→ **EXERCISE**: Rewrite the items below as a numbered list with no blank lines, and leave the pictures out of your answer.

→ **RAW DATA**:

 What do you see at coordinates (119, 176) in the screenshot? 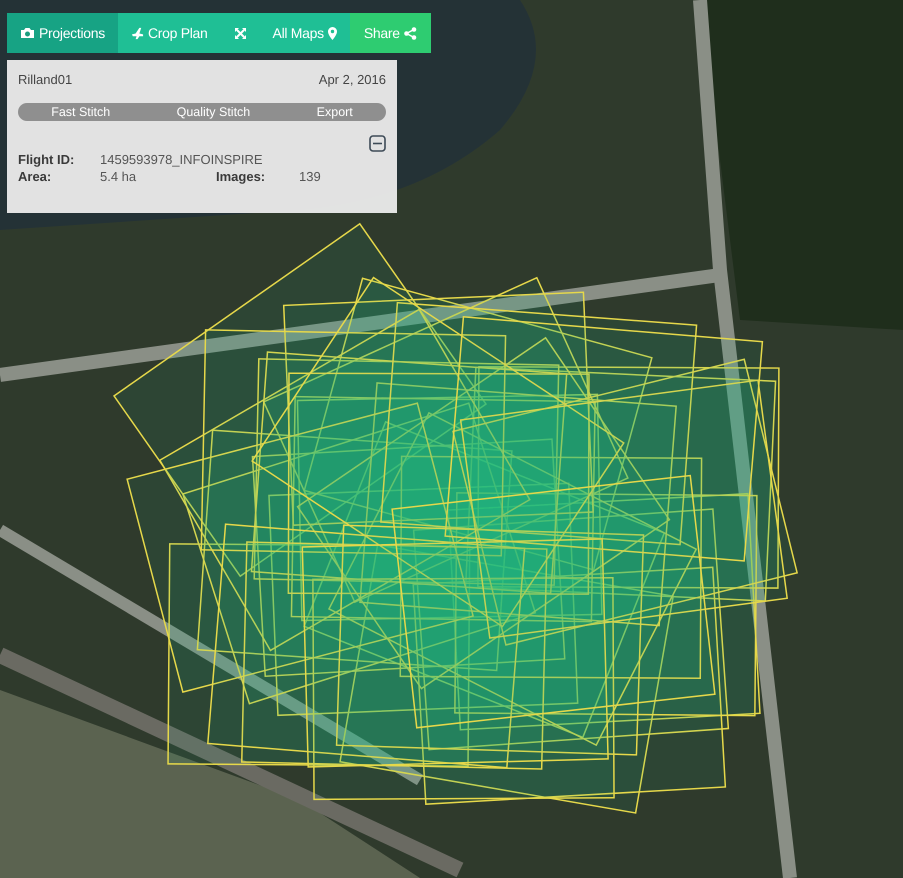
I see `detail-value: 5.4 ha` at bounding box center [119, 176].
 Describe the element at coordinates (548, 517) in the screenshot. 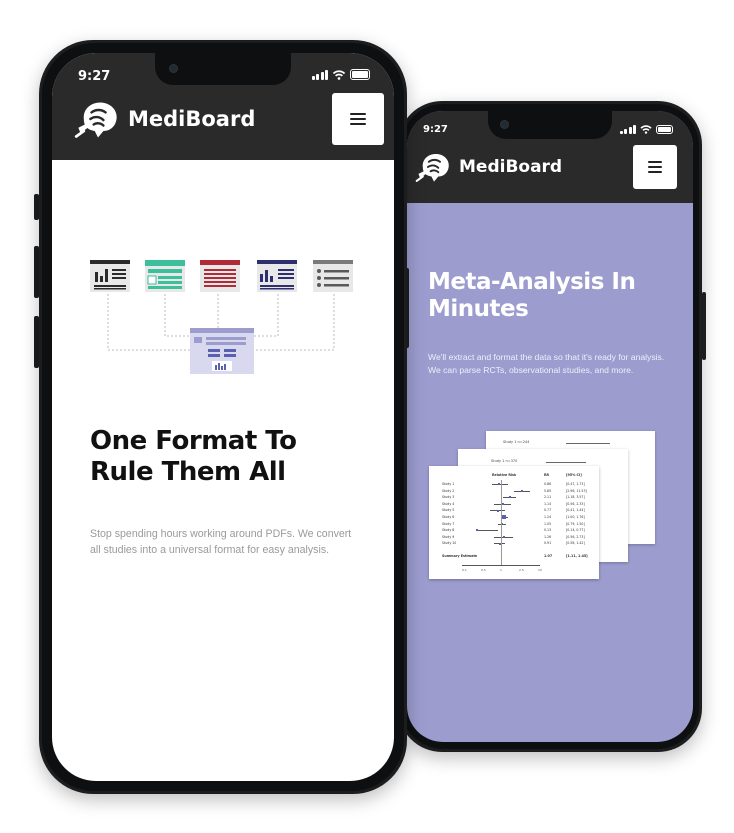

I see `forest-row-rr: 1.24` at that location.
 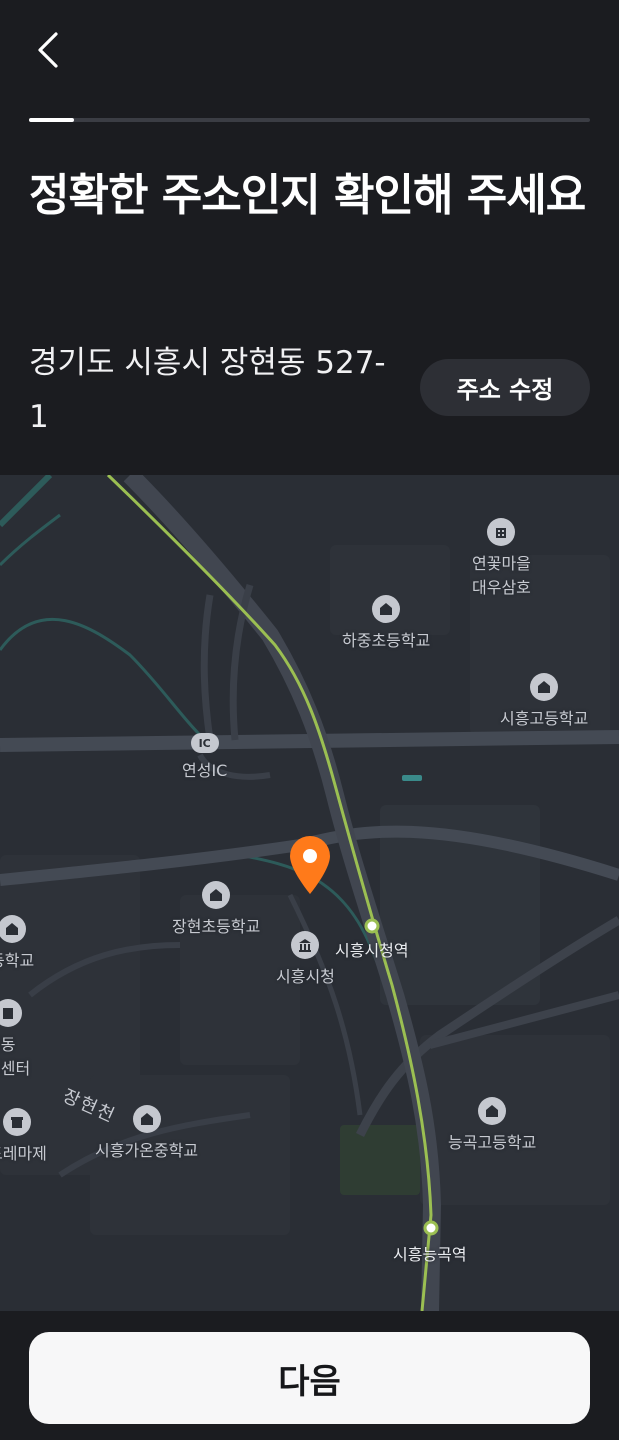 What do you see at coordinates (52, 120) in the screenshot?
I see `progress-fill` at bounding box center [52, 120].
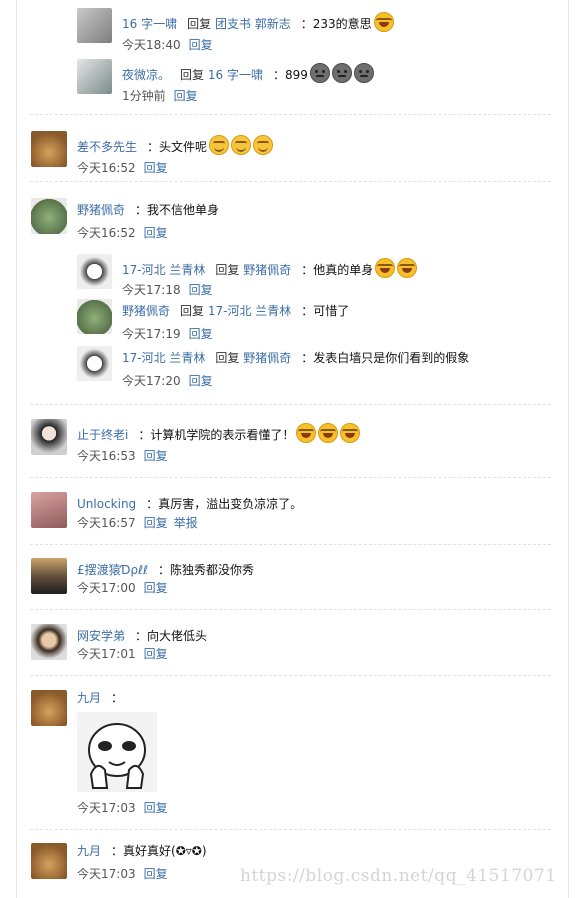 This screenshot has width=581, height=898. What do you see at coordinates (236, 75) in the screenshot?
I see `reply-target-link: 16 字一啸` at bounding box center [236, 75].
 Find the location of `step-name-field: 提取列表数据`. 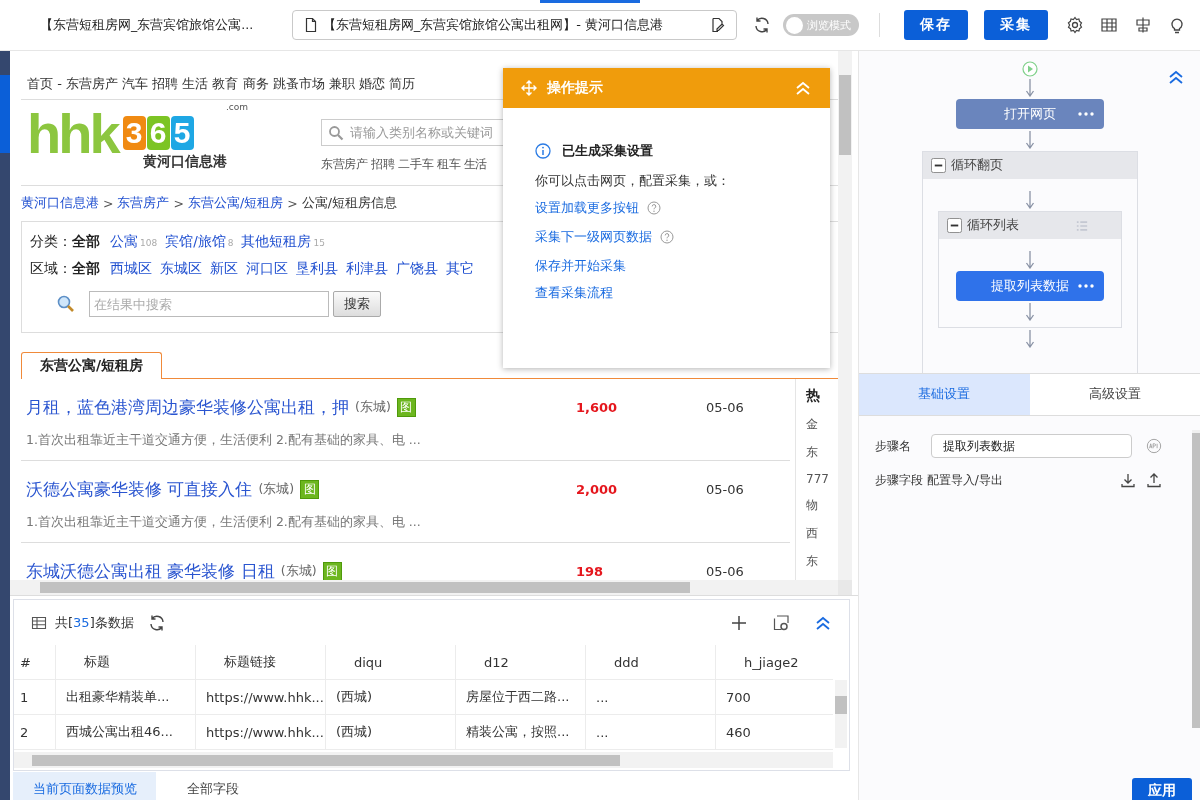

→ **SOLUTION FOR THIS PROBLEM**:
1.  What do you see at coordinates (119, 176) in the screenshot? 
2. I see `detail-value: 5.4 ha` at bounding box center [119, 176].
3.  Describe the element at coordinates (548, 517) in the screenshot. 
4. I see `forest-row-rr: 1.24` at that location.
5.   What do you see at coordinates (52, 120) in the screenshot?
6. I see `progress-fill` at bounding box center [52, 120].
7.  This screenshot has width=581, height=898. What do you see at coordinates (236, 75) in the screenshot?
8. I see `reply-target-link: 16 字一啸` at bounding box center [236, 75].
9.  Find the location of `step-name-field: 提取列表数据`. 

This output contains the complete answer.